Değerli okurlarım, ilk yazım da Urfa Medyasının içinde bulunduğu durumu biraz sizlerle paylaşmak istiyorum. 4 Tv yerel kanalı, 8 yerel Gazetesi, ve onlarca internet haberciliğinin yapıldığı Şanlıurfa’da ‘Gazetecilik’ mesleğini yapmak büyük ustalık ve kabiliyet ,cesaret ister…
Şanlıurfa’da Gazeteciliğin amacından saptığını düşünüyorum. Benim bildiğim "halk için gazetecilik" Urfa’da bazıları tarafından ayaklar altına alınmış durumda. Bu meslek kimilerince para kazanmak için, belli çıkar gruplarına yaranmak ve reklam koparmak için yapılıyor. Hiç kimsenin halkın düşündüklerini ve sıkıntılarını yetkililere taşıma gibi bir niyeti olmadığını gözlemliyorum.

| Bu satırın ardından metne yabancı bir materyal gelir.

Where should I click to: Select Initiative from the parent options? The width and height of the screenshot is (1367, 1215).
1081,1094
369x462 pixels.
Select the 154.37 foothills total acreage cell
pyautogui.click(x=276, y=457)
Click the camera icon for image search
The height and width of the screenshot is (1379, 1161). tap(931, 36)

Gazeteciliği bu hâle getiren gazetecilerdir, hükümetler ve yöneticiler değildir. Siyasileri, seçilmişleri, atanmışları, STK’lar, iş dünyasını kısacası herkese yalakalık, Gazeteciliği bu hale getirdiler
Türkiye’de olduğu gibi Şanlıurfa’da da Gazetecileri denetleyen bir mekanizmada yok.
Urfa’da çok sayıda Gazetecileri temsilen açılan tabela dernekleri var. Bu Meslek örgütlerinin de herhangi bir faydası olduğunu düşünmüyorum. Sadece Tahir Gülebak Başkanlığında ki Cemiyet aktif. "Ayda bir lokale gidelim, her yılbaşında birbirimize ödül verip alkışlayalım, Valiyi, Belediye Başkanlarını, Siyasiler, abone olan STK’ların" ziyaret faaliyetlerinden başka bir şey yok. Hele bazı Dernek başkanları var, mesleği bitirdiler, birde bugün müftülük eşliğinde Mevlit okutacaklarmış. Gazeteci Mehmet Şansal’ın Facebook’taki yorumu her şeyi özetliyor.

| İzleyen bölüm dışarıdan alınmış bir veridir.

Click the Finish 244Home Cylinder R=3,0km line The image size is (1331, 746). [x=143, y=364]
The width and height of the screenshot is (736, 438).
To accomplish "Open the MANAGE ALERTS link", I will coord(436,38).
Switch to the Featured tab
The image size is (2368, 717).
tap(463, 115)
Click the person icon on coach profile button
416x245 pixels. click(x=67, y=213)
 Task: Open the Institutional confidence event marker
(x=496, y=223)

Gazeteciliğin artık meslek olmaktan çıktı.Gazeteciliğe yönelik bir yaptırımın olmamasından, çürük ile sağlamın ayırt edilemez hale gelmesinden herkes yakınıyor. Mesala "yalan haber,İftira atan ‘ dernek Başkanı, Şantaj yapan Paratullahçı Gazeteciye yönelik "özel" bir yaptırım yok. Baro Avukatları, Tabipler odası Doktoru, öyle veya böyle bir şekilde üyelerinin etik olmayan hareketlerine karşılık, yaptırımlara yönlenebiliyorlar... fakat aynı şeyi gazeteci için söylemek mümkün değil. Urfa basını, özellikle son on yılda hızlanmış bir şekilde kamuoyu nezdinde cazibesini ve güvenilirliğini alaşağı etmiş durumda. Kısacası bazıları toplum tarafından bir yok hükmündeler…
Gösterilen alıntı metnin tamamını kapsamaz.